*Exercise description*
Reproduce every item below with each "Select" changed to "Choose" and everything else left as it is. Omit the pictures from your version.

______

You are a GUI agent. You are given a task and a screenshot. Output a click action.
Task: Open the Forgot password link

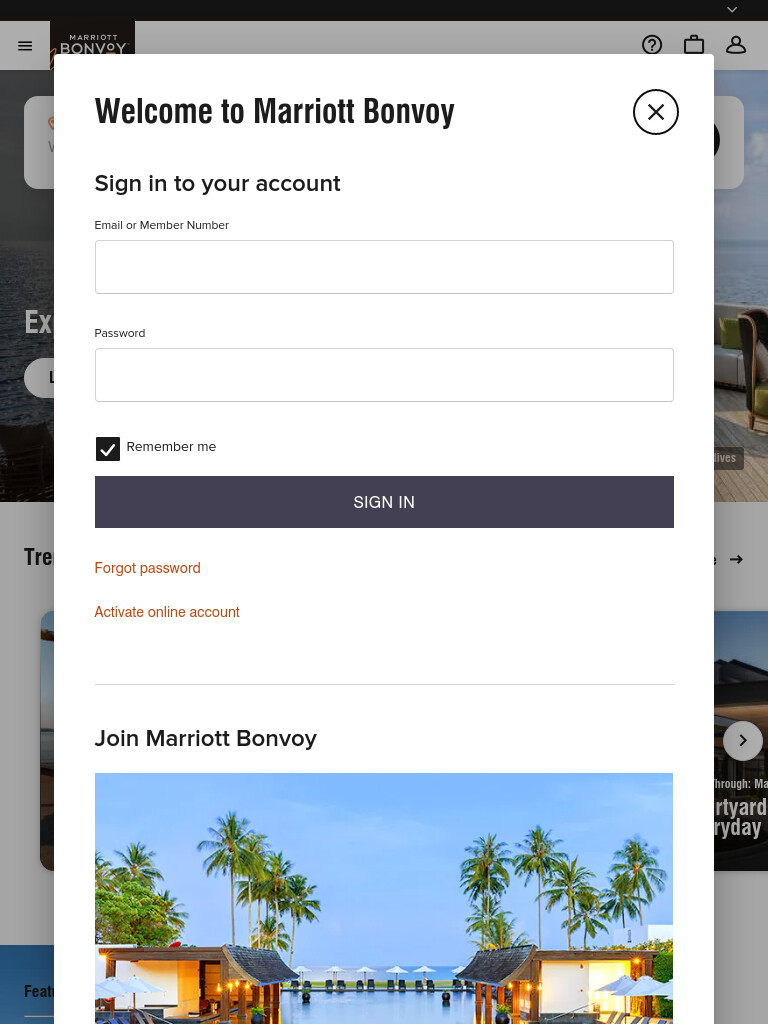[148, 568]
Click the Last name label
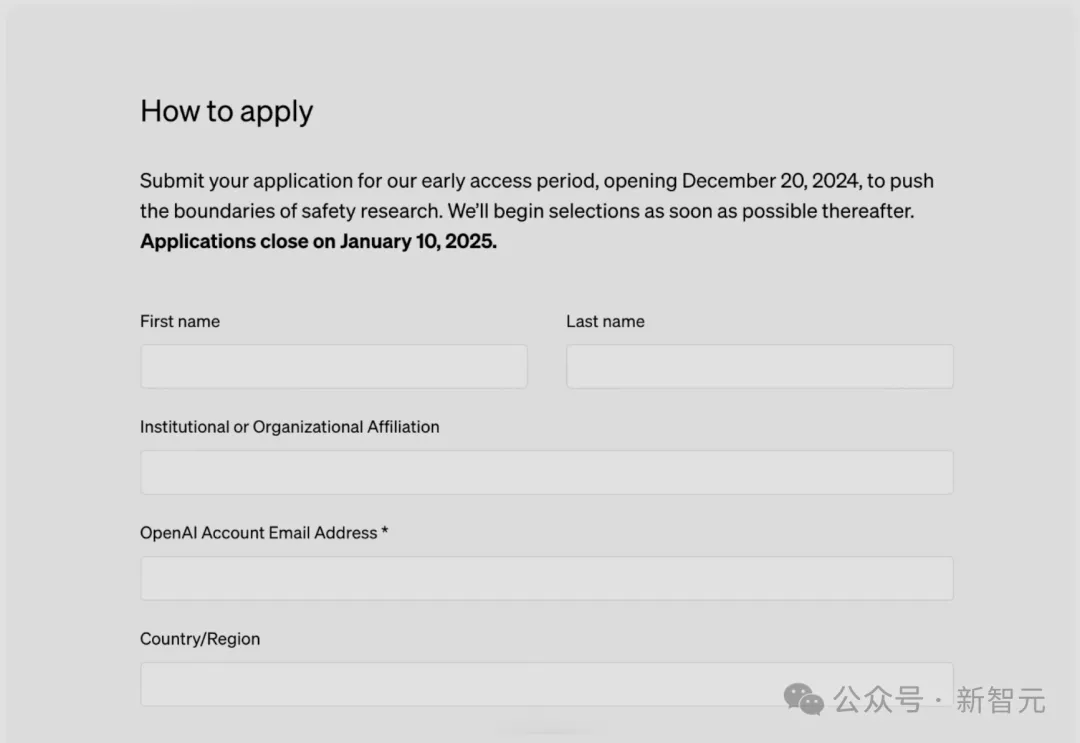Image resolution: width=1080 pixels, height=743 pixels. point(605,321)
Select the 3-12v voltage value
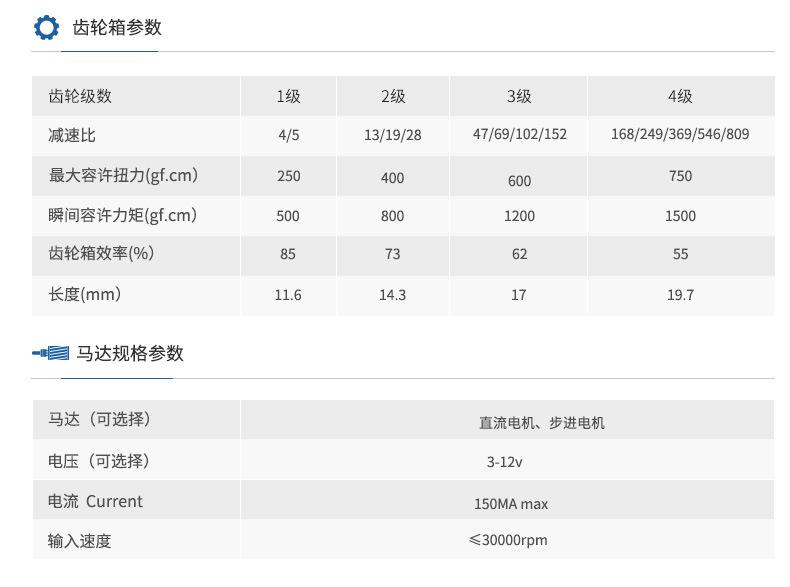790x587 pixels. (505, 463)
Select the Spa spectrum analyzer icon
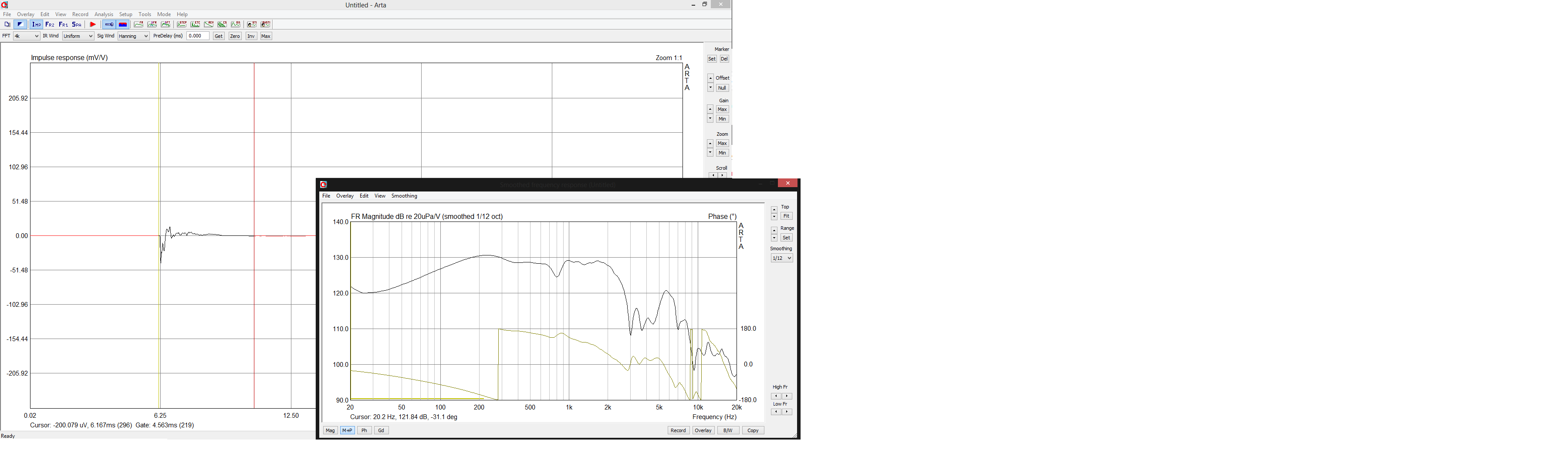 (77, 24)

______

*Result*
You are a GUI agent. You are given a task and a screenshot. Output a click action.
Task: Open the Forgot password link

[148, 568]
Click the Last name label
Image resolution: width=1080 pixels, height=743 pixels. point(605,321)
Choose the 3-12v voltage value
790x587 pixels. (505, 463)
Choose the Spa spectrum analyzer icon
 (77, 24)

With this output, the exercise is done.